Leaders in Asia can nevertheless draw policy lessons from Europe’s recent history. It was, in part, this tragic history of competing nationalisms that led me, as Prime Minister of Australia, to propose an Asia-Pacific Community (APC). When I launched this initiative back in 2008, I stressed that although the great powers of the Asia-Pacific region may live in harmony today, history should remind us not to assume that ‘peace in our time’ can ever be guaranteed. That was seven years ago. And as we all know, security tensions in the region have now become much sharper.
An APC would, of course, be significantly different from the original concepts of European co-operation. The Asia-Pacific region itself is vastly different to Europe. The history of 20th century Asia has primarily been a colonial and post-colonial history. By contrast, Europeans over the same period were the colonisers. Europe has evolved the notion of the nation-state steadily since the 15th century, whereas this was less formal across Asia. Further, despite its division into often competing nation-states, and despite the wars of religion, Europe evolved from a common Judeo-Christian and Greco-Roman culture, whereas that is not the case with the vastly different civilisational trajectories of Asia.

• **Information provided**
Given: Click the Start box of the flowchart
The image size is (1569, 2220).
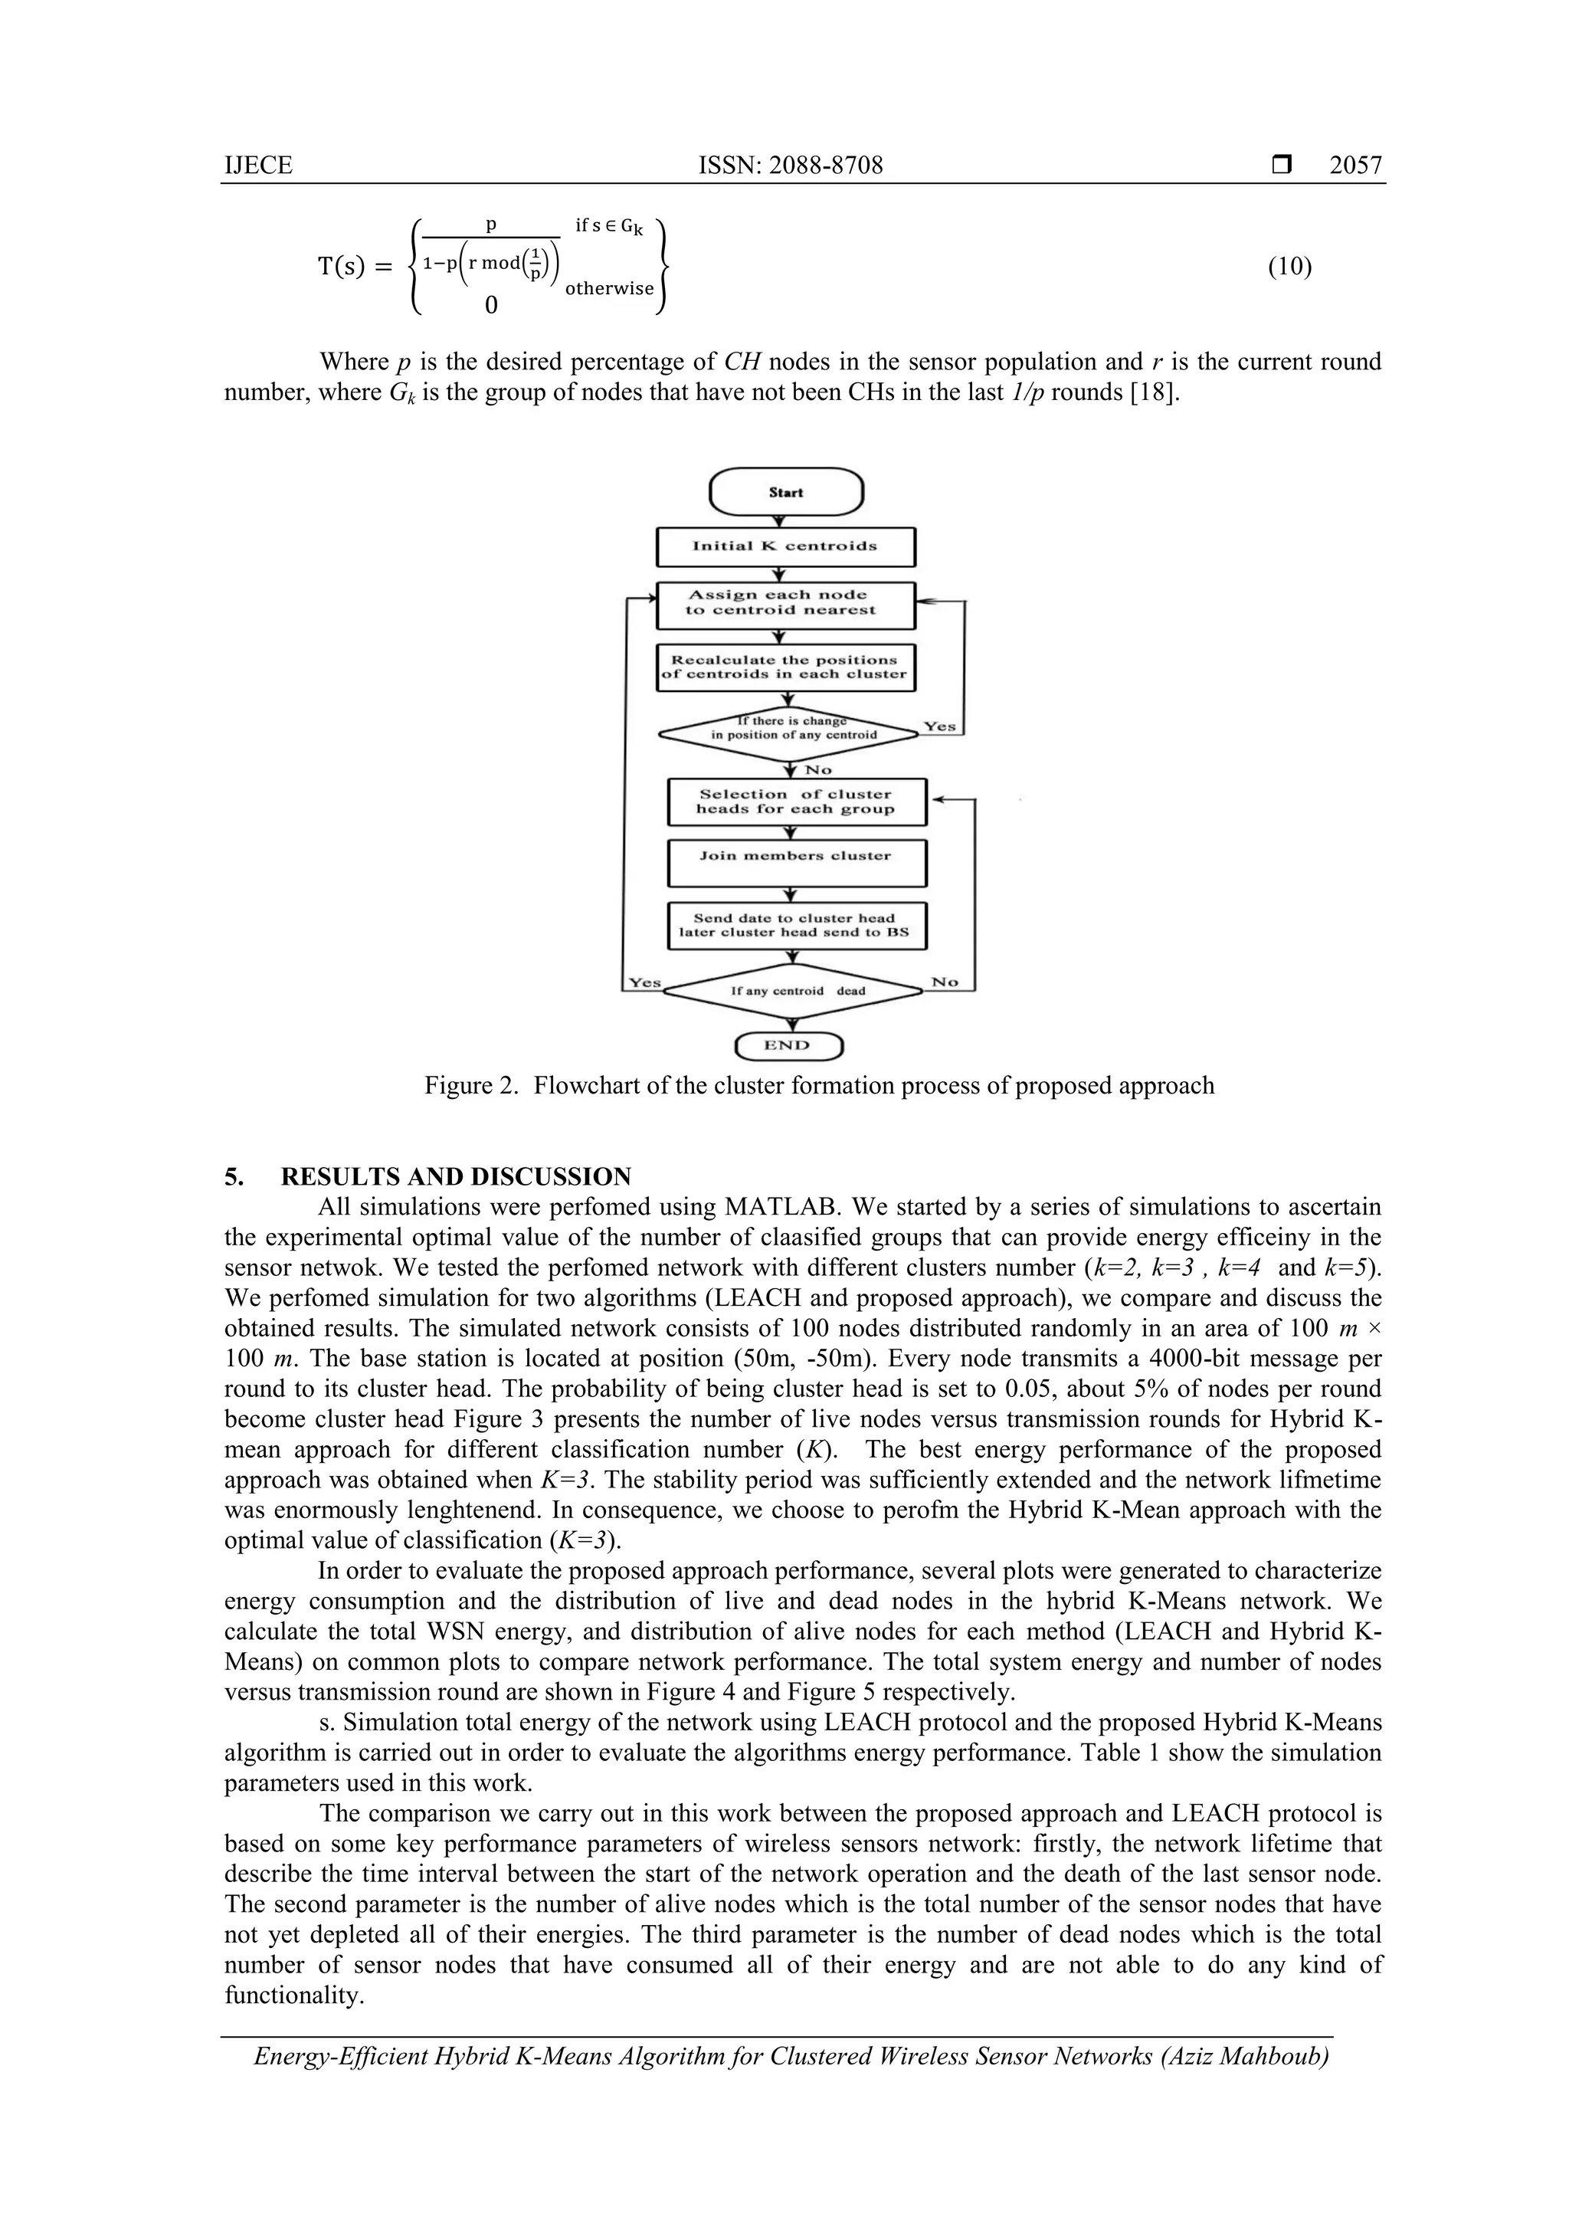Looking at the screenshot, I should click(x=785, y=492).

• **Required work**
a. Answer the following from the excerpt on an Asia-Pacific Community:
(i) In what year was the Asia-Pacific Community initiative launched?
(ii) What office did the speaker hold when proposing the Asia-Pacific Community?
(iii) Since which century has Europe steadily evolved the notion of the nation-state?
b. In the excerpt on an Asia-Pacific Community, begin at the words "An APC would, of" and stop after "trajectories of Asia.". Write that passage out again, renaming "vastly different" as "markedly different".

• **Problem solutions**
a.
(i) 2008
(ii) Prime Minister of Australia
(iii) The 15th century

b.
An APC would, of course, be significantly different from the original concepts of European co-operation. The Asia-Pacific region itself is markedly different to Europe. The history of 20th century Asia has primarily been a colonial and post-colonial history. By contrast, Europeans over the same period were the colonisers. Europe has evolved the notion of the nation-state steadily since the 15th century, whereas this was less formal across Asia. Further, despite its division into often competing nation-states, and despite the wars of religion, Europe evolved from a common Judeo-Christian and Greco-Roman culture, whereas that is not the case with the markedly different civilisational trajectories of Asia.